- _What you will do_:
#1 In the article on Canada's fastest mobile networks, how many of the 31 tested areas did Bell win?
#2 Please print the stretch of the Canadian mobile network article from "Bell and Telus call" through "much at a time.".
#3 Carry on with the article about Canada's fastest mobile networks from its last sentence.

- _Quoted text_:
---*---

For our 10th annual drive across Canada testing mobile networks, we find surprising winners in both urban and rural areas. See which carrier has the fastest speeds where you live and work.

By Sascha Segan
September 20, 2022
(Credit: Bob Al-Greene)

In our 10th annual Fastest Mobile Networks Canada tests, we find that after a year's stall in 2021, speeds are skyrocketing again thanks to the new "5G+" networks all the major carriers are installing. This is particularly true for Bell, our overall winner for the fastest mobile network in Canada this year:


We've been driving across Canada since 2013, when we tested the nation's first 4G LTE networks. In 2020, Canadian carriers debuted 5G, but it didn't boost performance much. Now, we're fully in the 5G era, using new airwaves released by the government at the end of last year. As we saw with T-Mobile in the US this year, that makes all the difference.

The big change between 2021 and 2022 is the launch of Bell's and Rogers' 3,500MHz networks in many cities. Bell's launch focuses on the most populated parts of southern Ontario, while we see Rogers’ new network has the biggest effect right now in British Columbia and Montreal. Bell says it will have considerably more 5G+ coverage by the end of the year, though.

Bell and Telus call the new network "5G+" while Rogers calls it "5G 3,500MHz." I'm going to go with the 5G+ moniker in this story—it's just easier—but it's all the same thing. We can't really say "mid-band 5G" because the carriers' earlier form of 5G also uses some mid-band airwaves, just not nearly as much at a time.

The new networks are upsetting long-established rules in Canadian wireless. Since 2015, Bell and Telus have traded off the win in our study, largely because together, they generally have more wireless spectrum than Rogers.

But Rogers' aggressive 5G+ buildout this year and Telus' missteps push Rogers into a second-place showing, leading it to win in Montreal, Ottawa, and Vancouver. 

Bell wins the day overall because of the spectacular work it's done on its network in southern Ontario, and because of the strength of its network in places where we didn't see as much Rogers 5G+. Bell won 22 of our 31 tested areas, including Toronto, Calgary, and Edmonton, and in our population-weighted rankings, those matter a lot. Bell also dominates in the less-urbanized provinces of New Brunswick and Nova Scotia.

(Some people will probably say that we should have docked Rogers points for its total network failure in July. We didn't factor that in, but we considered it.)

---*---

- _Dataset extract_:
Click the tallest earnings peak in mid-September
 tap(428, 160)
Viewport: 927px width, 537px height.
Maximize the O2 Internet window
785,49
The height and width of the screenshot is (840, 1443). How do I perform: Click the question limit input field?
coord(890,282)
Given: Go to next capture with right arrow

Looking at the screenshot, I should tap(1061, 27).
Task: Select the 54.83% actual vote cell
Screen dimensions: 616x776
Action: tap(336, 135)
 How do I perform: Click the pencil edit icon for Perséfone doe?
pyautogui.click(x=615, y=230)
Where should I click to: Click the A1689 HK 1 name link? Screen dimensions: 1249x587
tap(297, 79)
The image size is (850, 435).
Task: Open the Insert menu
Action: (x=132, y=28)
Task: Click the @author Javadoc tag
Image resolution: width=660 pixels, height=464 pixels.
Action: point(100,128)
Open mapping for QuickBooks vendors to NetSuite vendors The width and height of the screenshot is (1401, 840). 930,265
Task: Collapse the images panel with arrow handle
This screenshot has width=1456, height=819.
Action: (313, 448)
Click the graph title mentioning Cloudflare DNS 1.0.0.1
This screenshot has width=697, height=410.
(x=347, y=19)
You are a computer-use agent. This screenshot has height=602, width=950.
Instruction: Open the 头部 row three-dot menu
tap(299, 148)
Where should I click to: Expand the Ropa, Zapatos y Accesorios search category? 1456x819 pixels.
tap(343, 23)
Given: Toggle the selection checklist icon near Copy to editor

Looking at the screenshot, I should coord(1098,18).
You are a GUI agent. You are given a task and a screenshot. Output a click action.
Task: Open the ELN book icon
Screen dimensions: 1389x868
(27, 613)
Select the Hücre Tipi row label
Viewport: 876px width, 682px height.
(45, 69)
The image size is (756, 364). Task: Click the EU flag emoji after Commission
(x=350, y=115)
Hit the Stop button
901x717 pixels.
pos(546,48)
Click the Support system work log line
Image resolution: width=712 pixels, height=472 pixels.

---*---

- _Results for each task_:
#1 Bell won 22 of the 31 tested areas.

#2
Bell and Telus call the new network "5G+" while Rogers calls it "5G 3,500MHz." I'm going to go with the 5G+ moniker in this story—it's just easier—but it's all the same thing. We can't really say "mid-band 5G" because the carriers' earlier form of 5G also uses some mid-band airwaves, just not nearly as much at a time.

#3
Telus says it has the network, but it still doesn't have the device firmware for Android devices to access the network as of this writing. As a result, our Telus phone couldn't access 5G+. Unlike the other two carriers, Telus also now has speed caps on its plans. The 1Gbps cap for its premium plans would have eliminated the fastest speeds we saw in Hamilton, Kitchener, London, and Toronto. At the moment, neither Bell nor Rogers seems to feel a need to draw that line in the sand.

There's always been an urban/rural divide in Canadian wireless. Now there may be a big city/small city divide as well. The new 5G+ spectrum is being released by the government in phases, to let existing users move out of the bands. "Large urban population centres" came first, while "tiers with a population centre of 30,000 or more" may not be released until the end of 2023, and very rural areas not until the end of 2024.

The new 5G+ spectrum is similar to airwaves that generally have a 1-3km range here in the States, though, so it's not designed to cover large areas. For rural home internet, Bell says it's concentrating primarily on fiber, aiming to reach 900,000 more homes and businesses throughout 2022 with a focus on rural areas.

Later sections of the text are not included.